Work order 1: Sum up the post below on Tenderloin tech firms in two sentences.
Work order 2:
Answer these questions using the post below on Tenderloin tech firms:
(a) What position does Sam Dennison hold at Faithful Fools?
(b) What is Tiffany Apczynski's title at Zendesk?
(c) How much will the center Twitter plans to build cost?

Document passage:
Wow, this stuff is complicated.

Sam Dennison, chief financial officer for Faithful Fools, mentioned that he was on KQED’s forum: Are Tenderloin Tech Firms Being Good Neighbors? The representatives from the tech companies seem earnest and a few employees are getting actively involved, but after hearing from homeless activists and a longtime tenderloin resident, I can see how far apart these worlds are.

On the KQED show, Zendesk mentioned that at their current size, they could sustain one employee volunteering once per week, but with 500 employees, that would mean that just 10% volunteer once per year (if I’m doing the math right). It seems like they could give everyone more than one day per year. Nonetheless, I liked how Tiffany Apczynski, director of social responsibility and public affairs for Zendesk, presented their community involvement. It was good to hear about Twitter’s plans too, since I hadn’t heard anything since they first moved in. They are planning to build a $6M center across the street from Twitter where employees can volunteer. I admit that I love Twitter as a service, but have yet to see the positive community impact that I think they could have. Again they face that tough challenge to cross the culture chasm between Twitter engineer and long-time Tenderloin resident.

Given data:

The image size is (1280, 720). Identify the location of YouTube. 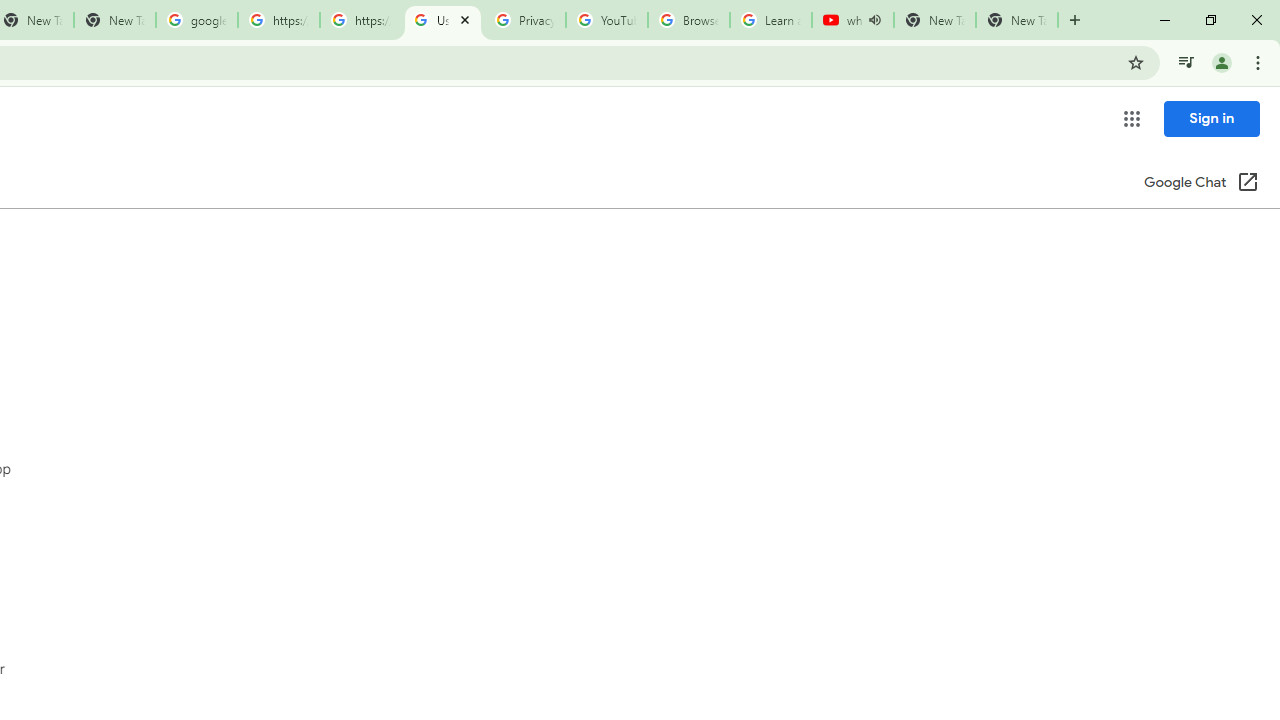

==

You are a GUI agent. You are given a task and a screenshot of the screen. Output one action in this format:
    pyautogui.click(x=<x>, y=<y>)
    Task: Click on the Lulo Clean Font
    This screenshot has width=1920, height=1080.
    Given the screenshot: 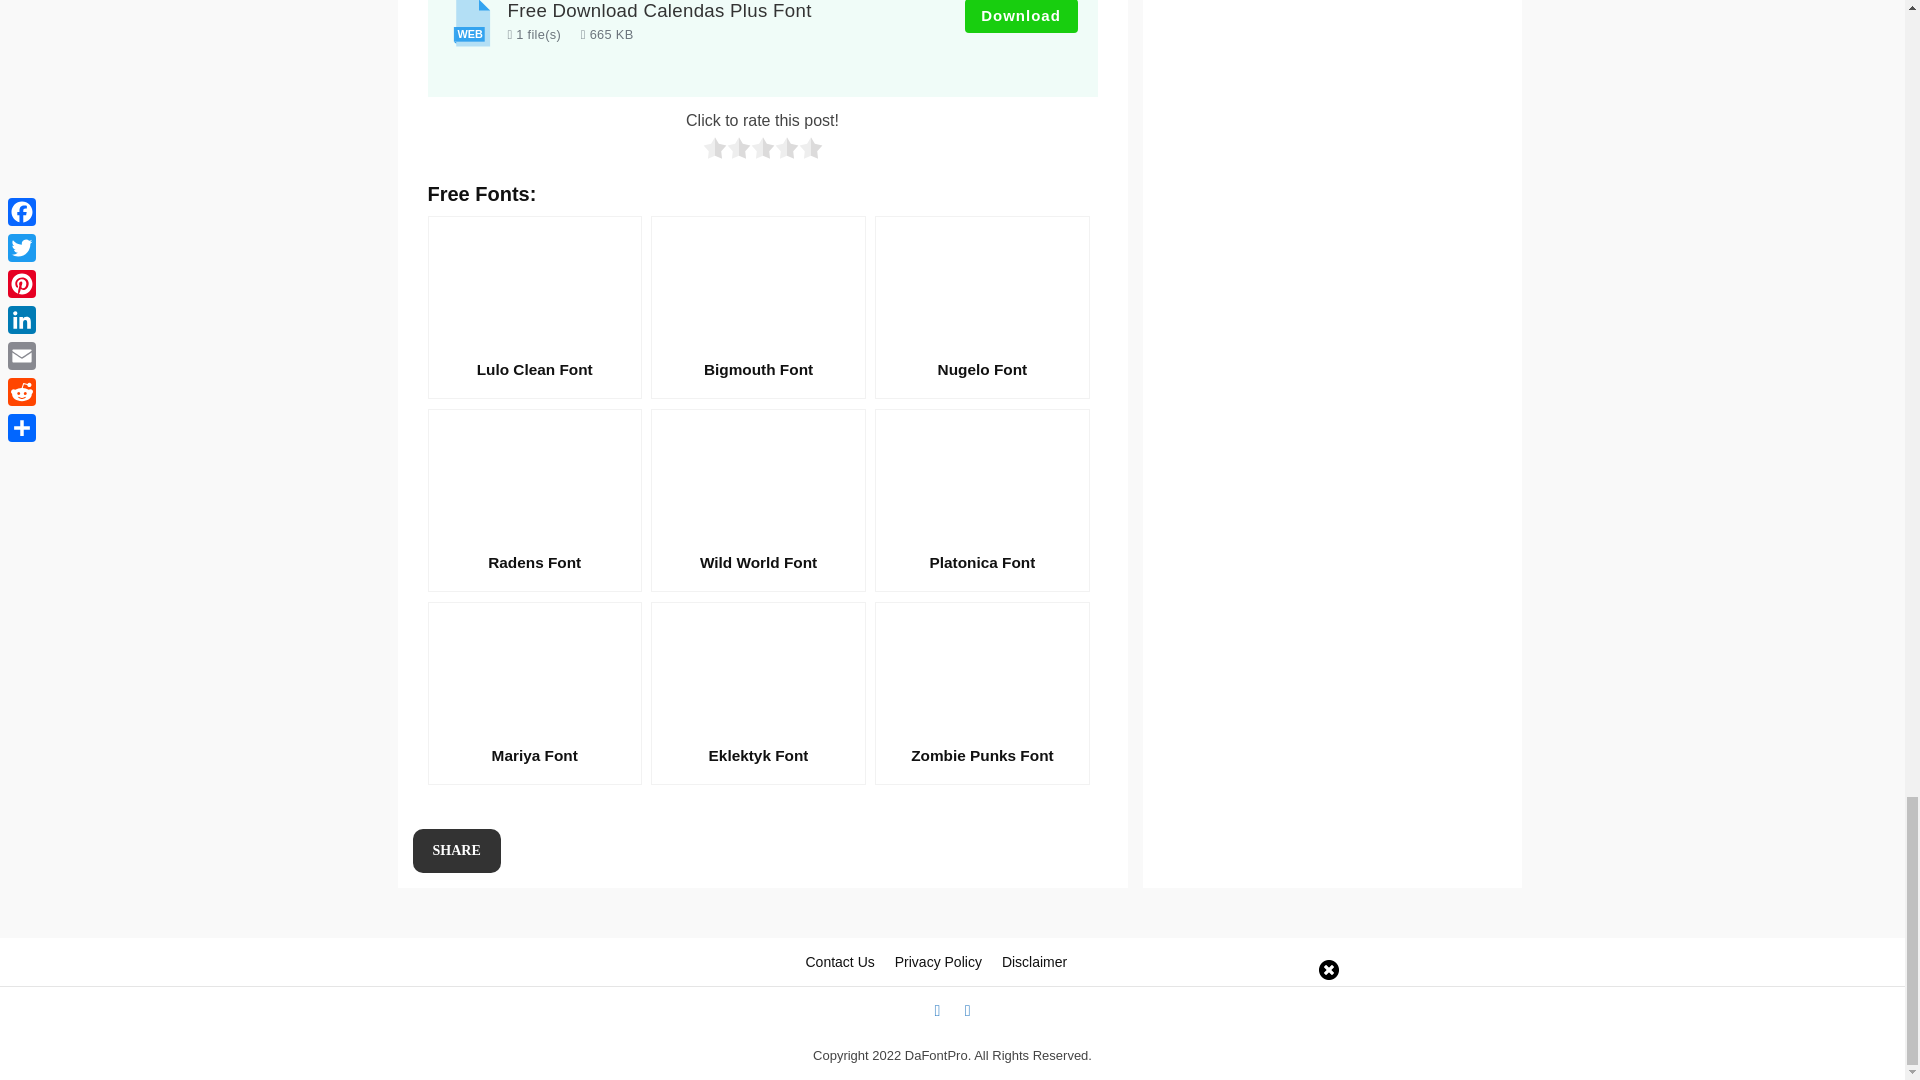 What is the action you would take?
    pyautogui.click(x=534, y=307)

Task answer 1: After hearing homeless activists and a longtime Tenderloin resident on a KQED forum about whether Tenderloin tech firms are good neighbors, the writer sees how far apart these worlds are, even though the tech representatives seem earnest. The writer thinks Zendesk could give employees more than one volunteer day per year but liked how it presented its community involvement, and notes that Twitter plans a $6M volunteer center across the street while its positive community impact is still unseen.

Task answer 2:
(a) Chief financial officer
(b) Director of social responsibility and public affairs
(c) $6M